• About this task
In the records below, find every line that contains "computer" and list it.

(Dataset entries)
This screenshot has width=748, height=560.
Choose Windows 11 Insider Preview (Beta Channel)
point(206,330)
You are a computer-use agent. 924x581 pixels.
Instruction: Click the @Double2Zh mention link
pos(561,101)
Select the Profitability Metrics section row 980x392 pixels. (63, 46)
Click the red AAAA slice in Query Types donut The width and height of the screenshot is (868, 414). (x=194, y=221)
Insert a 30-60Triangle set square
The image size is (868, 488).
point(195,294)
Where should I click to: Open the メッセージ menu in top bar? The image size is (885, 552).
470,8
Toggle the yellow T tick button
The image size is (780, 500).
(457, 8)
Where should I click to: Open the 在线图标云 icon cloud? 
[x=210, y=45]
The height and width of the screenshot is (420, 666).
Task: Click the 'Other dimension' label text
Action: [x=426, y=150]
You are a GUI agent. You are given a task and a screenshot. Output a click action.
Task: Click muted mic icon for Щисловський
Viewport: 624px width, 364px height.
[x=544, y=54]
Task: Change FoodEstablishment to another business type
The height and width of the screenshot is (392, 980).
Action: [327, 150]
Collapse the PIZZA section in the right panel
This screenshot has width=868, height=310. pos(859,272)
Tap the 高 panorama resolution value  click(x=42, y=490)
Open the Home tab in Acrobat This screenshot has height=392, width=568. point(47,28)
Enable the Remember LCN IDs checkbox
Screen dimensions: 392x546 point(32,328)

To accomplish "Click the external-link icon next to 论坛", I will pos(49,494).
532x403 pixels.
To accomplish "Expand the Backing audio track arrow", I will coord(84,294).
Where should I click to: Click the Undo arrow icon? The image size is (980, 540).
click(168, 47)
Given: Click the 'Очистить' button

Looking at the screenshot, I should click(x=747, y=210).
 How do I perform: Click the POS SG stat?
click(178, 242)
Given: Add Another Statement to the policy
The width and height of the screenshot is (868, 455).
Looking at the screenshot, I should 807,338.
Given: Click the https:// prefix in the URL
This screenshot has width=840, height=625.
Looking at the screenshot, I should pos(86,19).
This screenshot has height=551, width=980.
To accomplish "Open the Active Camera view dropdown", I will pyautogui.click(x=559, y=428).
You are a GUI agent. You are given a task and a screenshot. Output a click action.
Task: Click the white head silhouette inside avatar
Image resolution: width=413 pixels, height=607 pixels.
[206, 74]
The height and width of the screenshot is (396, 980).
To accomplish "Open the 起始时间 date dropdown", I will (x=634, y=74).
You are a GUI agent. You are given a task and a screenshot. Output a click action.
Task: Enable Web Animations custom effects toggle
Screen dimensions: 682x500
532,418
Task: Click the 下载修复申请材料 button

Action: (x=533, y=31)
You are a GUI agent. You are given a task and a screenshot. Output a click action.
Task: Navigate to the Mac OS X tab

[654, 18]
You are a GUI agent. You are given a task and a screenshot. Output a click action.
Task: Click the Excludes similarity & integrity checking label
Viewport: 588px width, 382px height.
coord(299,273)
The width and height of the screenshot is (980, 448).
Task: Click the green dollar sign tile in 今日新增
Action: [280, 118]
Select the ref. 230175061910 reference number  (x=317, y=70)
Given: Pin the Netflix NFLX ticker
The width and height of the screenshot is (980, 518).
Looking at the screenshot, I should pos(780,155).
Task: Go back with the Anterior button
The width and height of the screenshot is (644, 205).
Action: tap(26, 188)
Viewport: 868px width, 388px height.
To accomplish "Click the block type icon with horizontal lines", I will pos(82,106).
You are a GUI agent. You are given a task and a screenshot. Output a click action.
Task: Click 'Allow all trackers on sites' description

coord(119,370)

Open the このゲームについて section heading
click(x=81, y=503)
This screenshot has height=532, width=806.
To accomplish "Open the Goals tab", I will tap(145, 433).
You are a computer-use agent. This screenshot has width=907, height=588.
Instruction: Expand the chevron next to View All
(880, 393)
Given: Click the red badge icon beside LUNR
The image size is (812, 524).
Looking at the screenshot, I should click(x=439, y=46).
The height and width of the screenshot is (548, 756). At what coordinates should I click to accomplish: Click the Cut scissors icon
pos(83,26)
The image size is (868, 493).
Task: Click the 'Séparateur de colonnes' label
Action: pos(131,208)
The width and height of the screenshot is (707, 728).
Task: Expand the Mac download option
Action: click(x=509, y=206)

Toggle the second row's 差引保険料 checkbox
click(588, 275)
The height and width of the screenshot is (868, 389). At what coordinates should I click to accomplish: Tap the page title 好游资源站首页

• Response
You are a computer-use agent. 924x581 pixels.
You are a computer-use agent. This screenshot has width=907, height=588.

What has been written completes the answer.